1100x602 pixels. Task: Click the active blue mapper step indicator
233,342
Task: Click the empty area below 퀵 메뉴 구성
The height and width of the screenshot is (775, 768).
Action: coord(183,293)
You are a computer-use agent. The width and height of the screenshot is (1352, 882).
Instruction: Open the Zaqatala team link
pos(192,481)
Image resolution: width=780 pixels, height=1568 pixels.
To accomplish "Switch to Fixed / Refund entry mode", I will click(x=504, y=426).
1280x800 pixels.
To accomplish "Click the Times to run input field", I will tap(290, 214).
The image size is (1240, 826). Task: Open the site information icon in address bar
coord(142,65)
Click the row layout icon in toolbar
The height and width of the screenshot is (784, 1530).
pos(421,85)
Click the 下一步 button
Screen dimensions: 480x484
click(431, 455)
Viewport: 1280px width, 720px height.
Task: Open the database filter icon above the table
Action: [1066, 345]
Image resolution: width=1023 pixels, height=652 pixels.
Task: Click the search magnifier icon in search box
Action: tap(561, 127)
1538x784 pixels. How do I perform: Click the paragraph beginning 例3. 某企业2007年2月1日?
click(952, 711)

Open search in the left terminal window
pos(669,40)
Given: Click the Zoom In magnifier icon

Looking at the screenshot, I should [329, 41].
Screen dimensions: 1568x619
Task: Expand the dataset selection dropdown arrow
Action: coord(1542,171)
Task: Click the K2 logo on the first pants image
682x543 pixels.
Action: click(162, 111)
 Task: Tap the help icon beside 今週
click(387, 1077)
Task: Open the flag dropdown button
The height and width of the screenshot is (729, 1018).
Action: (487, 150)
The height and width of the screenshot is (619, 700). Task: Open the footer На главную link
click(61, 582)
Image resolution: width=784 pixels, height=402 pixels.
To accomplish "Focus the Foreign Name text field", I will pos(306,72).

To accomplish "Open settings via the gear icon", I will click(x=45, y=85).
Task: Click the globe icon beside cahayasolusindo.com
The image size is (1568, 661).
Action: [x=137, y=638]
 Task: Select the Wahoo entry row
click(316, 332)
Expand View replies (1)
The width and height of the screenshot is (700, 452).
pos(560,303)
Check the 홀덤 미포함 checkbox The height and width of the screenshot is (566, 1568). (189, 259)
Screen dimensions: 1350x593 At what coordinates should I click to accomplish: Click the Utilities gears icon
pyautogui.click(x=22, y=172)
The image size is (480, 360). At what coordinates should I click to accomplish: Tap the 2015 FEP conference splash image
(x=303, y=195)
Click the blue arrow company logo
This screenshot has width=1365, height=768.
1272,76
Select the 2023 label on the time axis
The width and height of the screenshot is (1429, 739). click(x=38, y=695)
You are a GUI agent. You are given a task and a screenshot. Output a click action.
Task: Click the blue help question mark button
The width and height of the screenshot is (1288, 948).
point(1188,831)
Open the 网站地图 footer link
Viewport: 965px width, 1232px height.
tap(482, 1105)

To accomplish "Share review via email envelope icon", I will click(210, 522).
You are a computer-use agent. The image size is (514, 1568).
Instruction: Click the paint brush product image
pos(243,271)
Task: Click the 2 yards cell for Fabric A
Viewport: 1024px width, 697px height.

Work instructions —
Return only the number of lines in the material with the word "computer" in them.

Solution —
2